1. does T know about the profile? if not, why? (he did not - hell i didn't - but T knows now)
2. why are you listed as single? (obviously when i hit unsubscribe i thought it was a dead issue)
3. he asked if i was looking for a new relationship.
4. he could not imagine what would cause me to pause and think we would butt heads and then, i quote "Elaborate on that".

elaborate on that. while i appreciate directness, a "please" could have preceded that statement. manners would be nice for crying out loud. odd that those three words coupled with his chauvinist/anti-feminist statement could piss me off so badly.

for one, you do not put out a blanket statement that because i am a woman i am inferior to you... EVER. i get so hot under the collar just thinking about it. secondly, approach me politely, respectfully, and don't order me to do anything. i choose to whom i give my gift of my submission to. i am not a submissive because i am inferior. i am a submissive because it makes me feel safe and happiest to do so. i think of each party as equal, but different – otherwise you would not be able to meet the each other's needs.

being a submissive certainly doesn't mean that i can't hold my own, that i'm not independent, self-sufficient, or that i cannot care for me and mine which includes taking care of MY dominant. news flash pal. you cannot be a dominant without someone deciding to be your submissive – otherwise you are just another pompous ass spouting rubbish.

i could have let the matter drop but i politely responded back (it was a stretch, trust me) that i was not looking for a relationship. that i viewed his profile, as i have others, was purely out of curiosity - that he piqued it was coincidental. then i asked what i really was dying to know - how he defined his chauvinist/ anti-feminist statement within and out of the context of his bdsm relationship. i never heard back from him again.

his statements have stayed with me. i'm sure my own opinions on the matter might be cause for comment and i'm all for that – comment away. (free speech and all that) however, i really am interested in the opinions of others and specifically of other male dominants.

8 comments:

Anonymous said...

"news flash, you cannot be a dominant without someone deciding to be your submissive – otherwise you are just another pompous ass spouting rubbish", i like this from you pet and it is so true and one of my beliefs and alway has been, it takes 2 in the equasion to make a whole relationship.
my best to you pet!!
"T"
p.s/ hmmm anti-feminist, does he forget where he came from ??, i don't think you will hear back from him...

David said...

Unfortunately, there is no prequalification test for Dominance and anyone can call themselves a Dominant no matter what their character, or proclivity.

If there is anything good in this, it is that he was clearly an asshole right out front. Another girl I know suffered a worse fate, and I guess it is good that she did not get hurt physically but was treated quite badly.

A Different Kind of Sadist (Dominant)

Merry said...

I've known several self proclaimed antifeminists and male chauvinists, but I've actually never known one that was also a dominant. ALL the dominants I know would never, ever, put dominance and male chauvinism in the same category. A majority are more feminist than I am.

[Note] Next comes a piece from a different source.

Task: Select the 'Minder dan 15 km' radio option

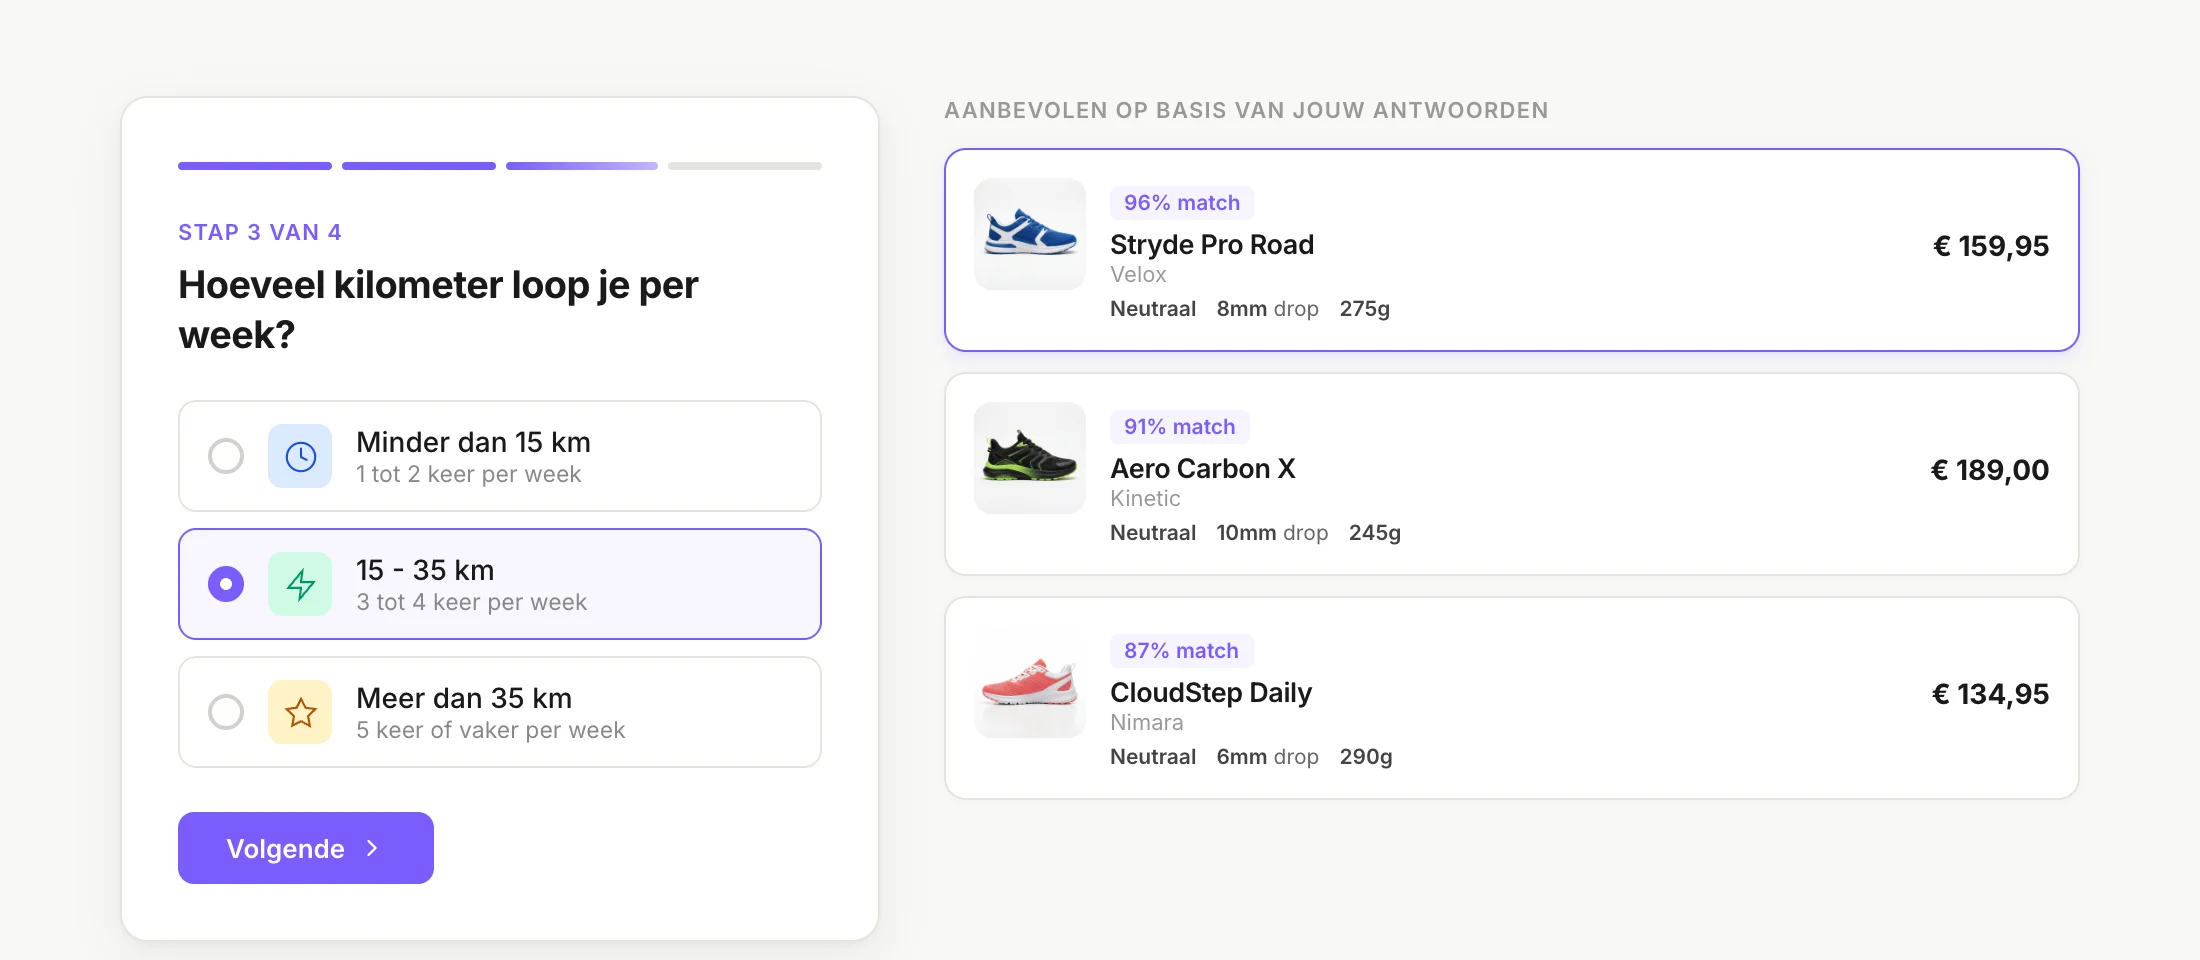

Hmmm. . . I have a grudge against the Random House Dictionary.

Deity said...

elle,
i would never describe myself as a chauvinist. i know early on in my sexual journey, i considered all females submissive, but even then, that didn't mean i thought of them as inferior.

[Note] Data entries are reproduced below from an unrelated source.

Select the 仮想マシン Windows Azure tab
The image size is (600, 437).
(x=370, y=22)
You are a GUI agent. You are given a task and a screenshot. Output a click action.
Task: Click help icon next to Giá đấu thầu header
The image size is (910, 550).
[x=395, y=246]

if truth be told, part of my dominance comes from the fact that i must - MUST - control that incredible and amazing creature known as the human female. the reactions i have to a simple flick of the wrist of a dainty girl tells me that in no shape or form are my SM postures related at all to a superiority complex.

elle said...

thank you all for responding. reading that particular statement was surprising as i had never run into a dominant who thought i, or females in general, were inferior.

it made me wonder if i have been naive. thank you for setting me straight. ;)

hugs, elle

ps. special welcome to you Diety - i'm honored.

her Man said...

D/s isnt about one person being superior to the other but rather its about creating a relationship that is based on inequality.

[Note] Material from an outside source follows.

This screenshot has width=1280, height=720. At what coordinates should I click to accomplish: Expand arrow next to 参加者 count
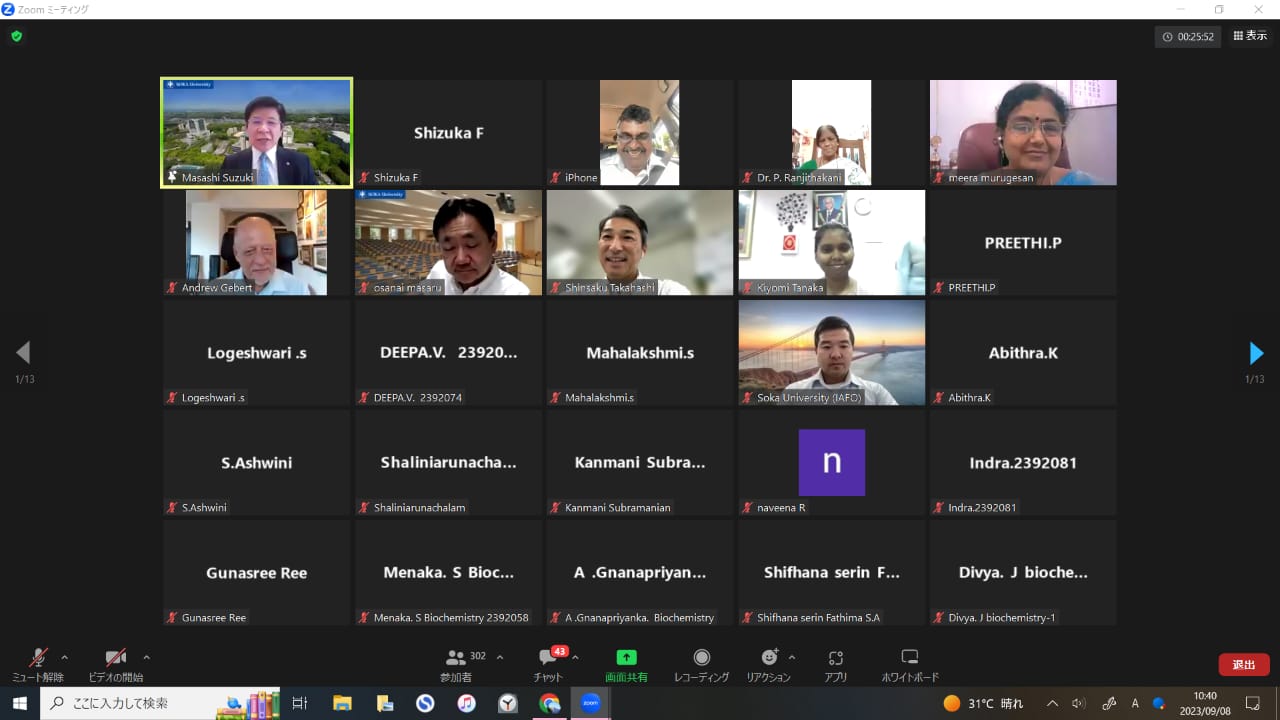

The participants have equal value as human beings but are not equally treated in the relationship... at least thats my take on it.

E W said...

By the definitions that you gave, I have to say I don't subcribe to either, though i do call myself chauvanistic. I believe that it is my place to take care of my wife. She isn't inferior to me, in fact after 18 years, I would be lost without her.

We are different parts of the same whole. She serves me, and I take care of her. Neither is better than the other. The yin and the yang.

elle said...

@EW - Welcome. I'm interested, what is your definition of chauvinistic if you do not suscribe to M-W's version?